Al mediodía halló la mesa servida,   y mientras comía escuchó un exquisito concierto,   aunque no vio a persona alguna. Esa tarde,   cuando iba a sentarse a la mesa,   oyó el estruendo que hacía la Bestia al acercarse,   y no pudo evitar un estremecimiento.
-Bella   -le dijo el monstruo-,   ¿permitirías que te mirase mientras comes?
-Tú eres el dueño de esta casa   -respondió la Bella,   temblando.
-No   -dijo la Bestia-,   no hay aquí otra dueña que tú.   Si te molestara no tendrías más que pedirme que me fuese,   y me marcharía enseguida.   Pero dime:    ¿es cierto que me encuentras muy feo?
-Así es   -dijo la Bella-,   pues no sé mentir;   pero en cambio creo que eres muy bueno.
-Tienes razón   -dijo el monstruo-,   aun cuando yo no pueda juzgar mi fealdad,   pues no soy más que una bestia.
-No se es una bestia   -respondió la Bella-   cuando uno admite que es incapaz de juzgar sobre algo.   Los necios no lo admitirían.
-Come,   pues   -le dijo el monstruo-,   y trata de pasarlo bien en tu casa,   que todo cuanto hay aquí te pertenece,   y me apenaría mucho que no estuvieses contenta.
-Eres muy bondadoso   -respondió la Bella-.   Te aseguro que tu buen corazón me hace feliz.   Cuando pienso en ello no me pareces tan feo.
-¡Oh,   señora   -dijo la Bestia- ,   tengo un buen corazón,   pero no soy más que una bestia!
-Hay muchos hombres más bestiales que tú   -dijo la Bella-,   y mejor te quiero con tu figura,    que a otros que tienen figura de hombre y un corazón corrupto,   ingrato,   burlón y falso.

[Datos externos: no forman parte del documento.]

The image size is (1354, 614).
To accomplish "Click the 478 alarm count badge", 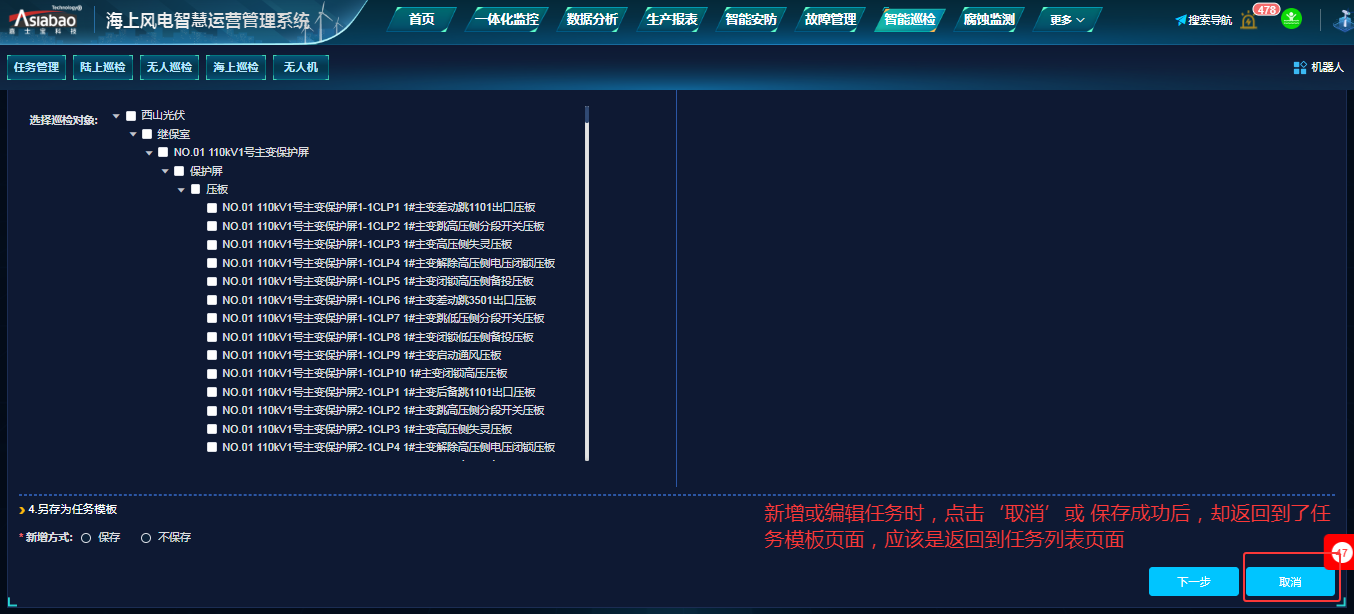I will [1266, 9].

La Bella,   que ya apenas le tenía miedo,   comió con buen apetito;   pero creyó morirse de pavor cuando el monstruo le dijo:
-Bella,   ¿querrías ser mi esposa?
Largo rato permaneció la muchacha sin responderle,   ya que temía despertar su cólera si rehusaba,   y por último le dijo,   estremeciéndose:
-No,   Bestia.
Quiso suspirar al oírla el pobre monstruo,   pero de su pecho no salió más que un silbido tan espantoso,   que hizo retemblar el palacio entero;   sin embargo,   la Bella se tranquilizó enseguida,   pues la Bestia le dijo tristemente:
-Adiós,   entonces,   Bella   -y salió de la sala volviéndose varias veces a mirarla por última vez.
Al quedarse sola,   la Bella sintió una gran compasión por esta pobre Bestia.
“¡Ah,   qué pena”,   se dijo,   “que siendo tan bueno,   sea tan feo!”
Tres apacibles meses pasó la Bella en el castillo.   Todas las tardes la Bestia la visitaba,   y la entretenía y observaba mientras comía,   con su conversación llena de buen sentido,   pero jamás de aquello que en el mundo llaman ingenio. Cada día la Bella encontraba en el monstruo nuevas bondades,   y la costumbre de verlo la había habituado tanto a su fealdad,   que lejos de temer el momento de su visita,   miraba con frecuencia el reloj para ver si eran las nueve,   ya que la Bestia jamás dejaba de presentarse a esa hora,   sólo había una cosa que la apenaba,   y era que la Bestia, cotidianamente antes de retirarse,   le preguntaba cada noche si quería ser su esposa,   y cuando ella rehusaba parecía traspasado de dolor.   Un día le dijo:
-Mucha pena me das,   Bestia.    Bien querría complacerte,   pero soy demasiado sincera para permitirte creer que pudiese hacerlo nunca.   Siempre he de ser tu amiga:    trata de contentarte con esto.
-Forzoso me será   -dijo la Bestia-.    Sé que en justicia soy horrible,   pero mi amor es grande.   Entretanto,   me siento feliz de que quieras permanecer aquí.   Prométeme que no me abandonarás nunca.
La Bella enrojeció al escuchar estas palabras.   Había visto en el espejo que su padre estaba enfermo de pesar por haberla perdido,   y deseaba volverlo a ver.